- EXERCISE TASK:
Can you quote the listing below word for word, leaving the pictures out?

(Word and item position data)
▬▬▬▬▬▬

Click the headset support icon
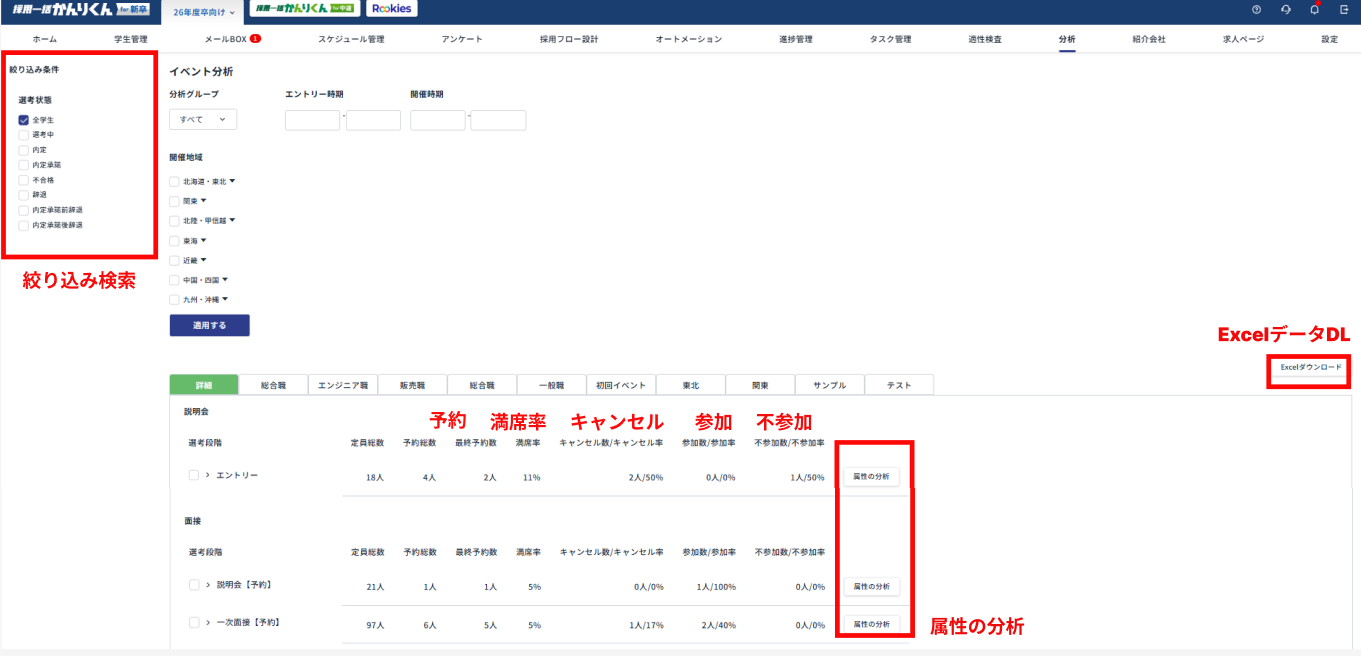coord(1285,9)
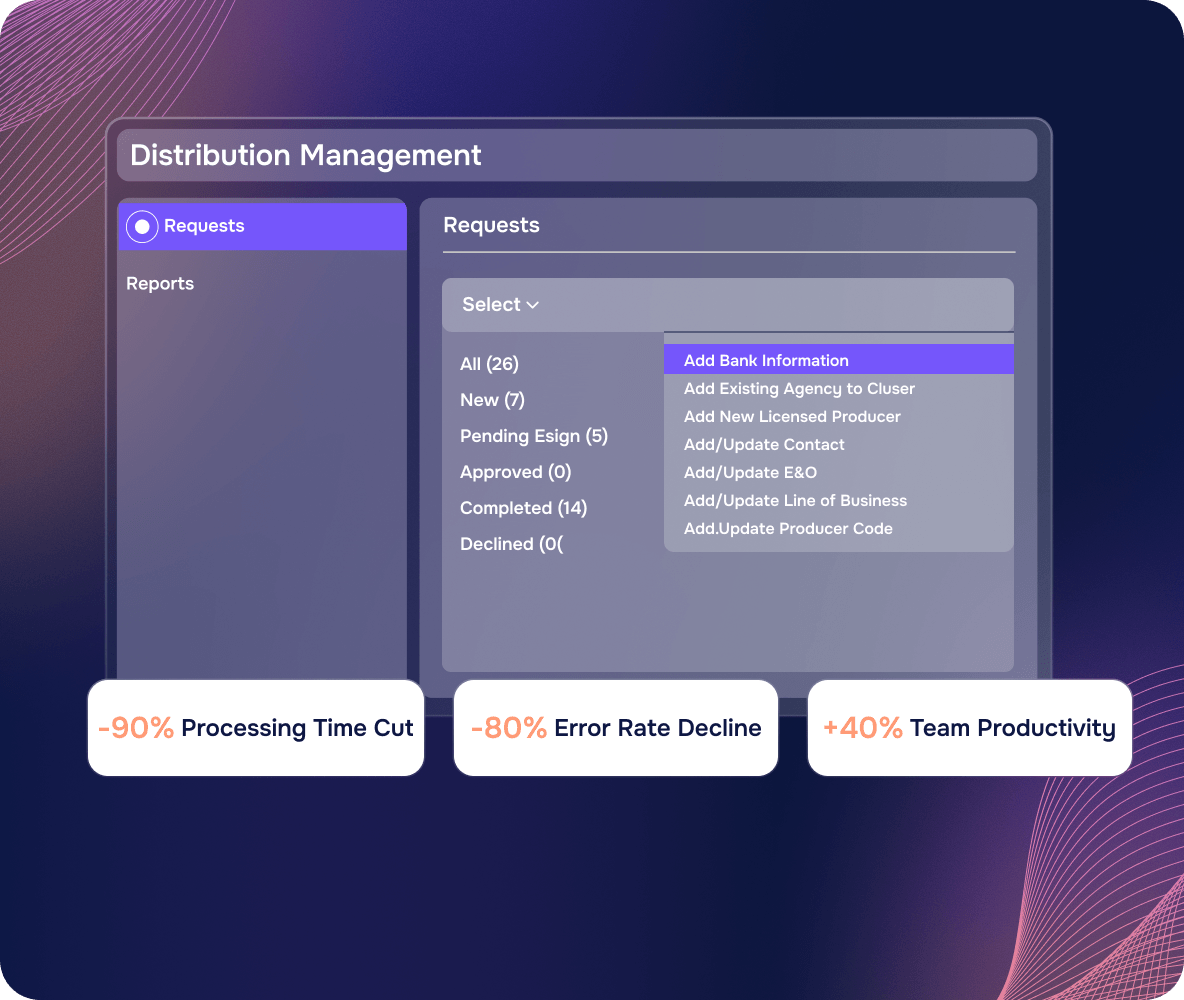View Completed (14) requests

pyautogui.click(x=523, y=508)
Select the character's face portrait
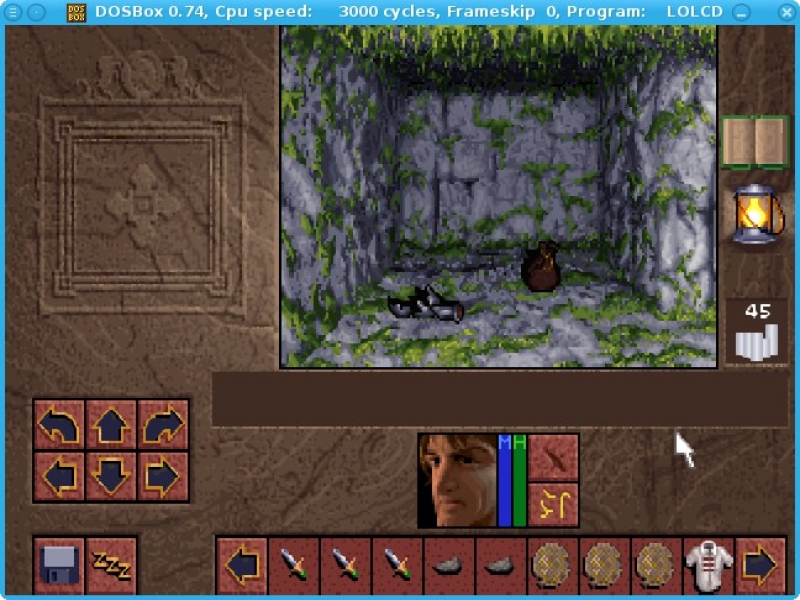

▬▬▬▬▬▬

- SOLVED EXERCISE:
Click the headset support icon
coord(1285,9)
View Completed (14) requests

pyautogui.click(x=523, y=508)
Select the character's face portrait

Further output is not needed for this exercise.